HAT1 specifically acetylates histone H4 at lysines 5 and 12, and to a lesser extent, histone H2A at lysine 5 . This acetylation is essential for replication-dependent chromatin assembly, as it facilitates the incorporation of histones into chromatin and supports chromatin replication . The acetylation of histones by HAT1 is also linked to various biological processes, including cell cycle progression, glucose metabolism, and DNA damage repair .
Histone acetylation by HAT1 is crucial for the regulation of gene expression. Acetylation neutralizes the positive charge on lysine residues, reducing the affinity between histones and DNA, and making DNA more accessible to transcription factors . This process is associated with transcriptional activation and the formation of euchromatin, which is less densely packed and more transcriptionally active .
HAT1 is evolutionarily conserved across species, highlighting its fundamental role in chromatin biology . The enzyme’s ability to acetylate newly synthesized histones before their assembly into nucleosomes is a key aspect of its function . This acetylation is removed by histone deacetylases (HDACs) once the histones are incorporated into chromatin .

------

The problem: Please copy the entire HAT1 passage above word for word.

Given material:
------

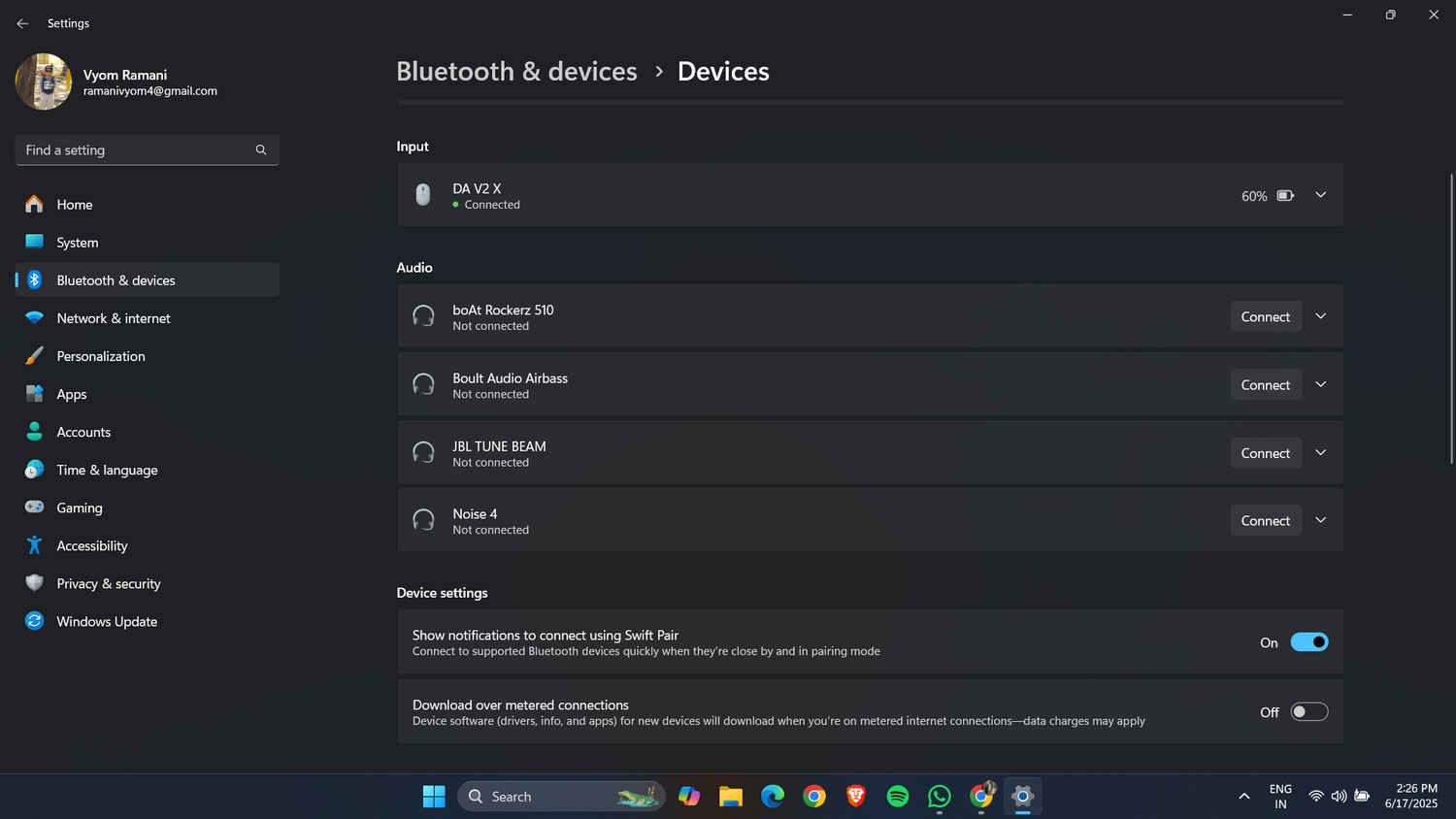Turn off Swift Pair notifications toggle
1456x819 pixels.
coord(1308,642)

------

Solved problem:
HAT1 specifically acetylates histone H4 at lysines 5 and 12, and to a lesser extent, histone H2A at lysine 5 . This acetylation is essential for replication-dependent chromatin assembly, as it facilitates the incorporation of histones into chromatin and supports chromatin replication . The acetylation of histones by HAT1 is also linked to various biological processes, including cell cycle progression, glucose metabolism, and DNA damage repair .
Histone acetylation by HAT1 is crucial for the regulation of gene expression. Acetylation neutralizes the positive charge on lysine residues, reducing the affinity between histones and DNA, and making DNA more accessible to transcription factors . This process is associated with transcriptional activation and the formation of euchromatin, which is less densely packed and more transcriptionally active .
HAT1 is evolutionarily conserved across species, highlighting its fundamental role in chromatin biology . The enzyme’s ability to acetylate newly synthesized histones before their assembly into nucleosomes is a key aspect of its function . This acetylation is removed by histone deacetylases (HDACs) once the histones are incorporated into chromatin .